Tuesday, October 2, 2012

JavaScript's Pseudo Classical Inheritance diagram

The following is a chart of JavaScript Pseudo Classical Inheritance.  The constructor
Foo is just a class name for an imaginary class.  The foo object is an instance of Foo.

Note that the prototype in Foo.prototype is not to form a prototype chain.  Foo.prototype points to some where in a prototype chain, but this prototype property of Foo is not to form the prototype chain.  What constitute a prototype chain are the __proto__ pointing up the chain, and the objects pointed to by __proto__, such as going from foo.__proto__, going up to foo.__proto__.__proto__, and so forth, until null is reached.

JavaScript's Pseudo Classical Inheritance works like this way: I am a constructor, and I am just a function, and I hold a prototype reference, and whenever foo = new Foo() is called, I will let foo.__proto__ point to my prototype object.  So Foo.prototype and obj.__proto__ are two different concepts.  Foo.prototype indicates that, when an object of Foo is created, this is the point where the prototype chain of the new object should point to -- that is, foo.__proto__ should point to where Foo.prototype is pointing at.

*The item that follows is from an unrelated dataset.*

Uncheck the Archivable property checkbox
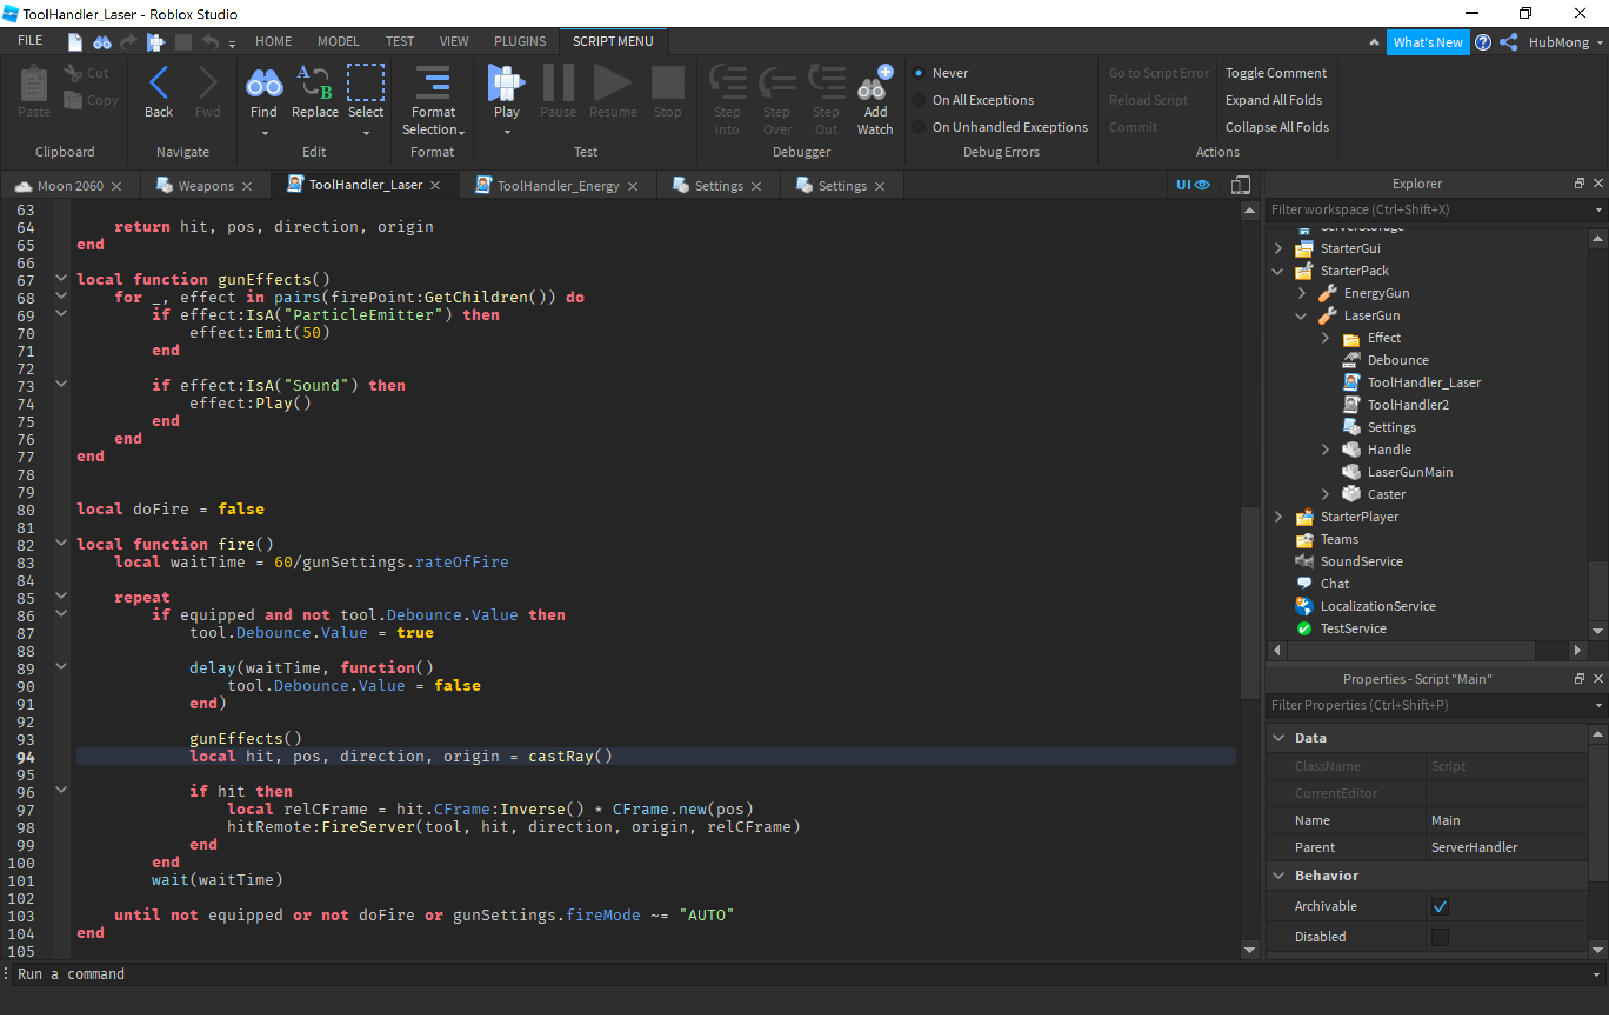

In the ECMA-262 Edition 5.1 spec, the term [[Prototype]] is used.  And that's the same as __proto__.  It is often mentioned as the "[[Prototype]] internal property".  And don't confuse this with a function's prototype property.  One of the key points regarding [[Prototype]] is: "All objects have an internal property called [[Prototype]]. The value of this property is either null or a reference to an object and is used for implementing inheritance."

And now we can see from the diagram why when we inherit Dog from Animal, we would do:

    function Dog() {}    // the usual constructor function
    Dog.prototype = new Animal();
    Dog.prototype.constructor = Dog;

It is to say: first of all, define a function Dog.  This function is an object, as every function in JavaScript is an object.  Now, add a property prototype to the object Dog.  And then, new Animal() will create a new object (and it will become part of the prototype chain), and since this new object is created using the Animal constructor, this new object's __proto__ will point to where Animal.prototype is pointing to.  Now, make Dog.prototype point to this new object.  And that's how the object pointed to by Dog.prototype is created as shown in the diagram.

(Note: with the introduction of Object.create(), it can also be done this way:

    Dog.prototype = Object.create(Animal.prototype);

which is to say, Dog.prototype.__proto__ should point to Animal.prototype.)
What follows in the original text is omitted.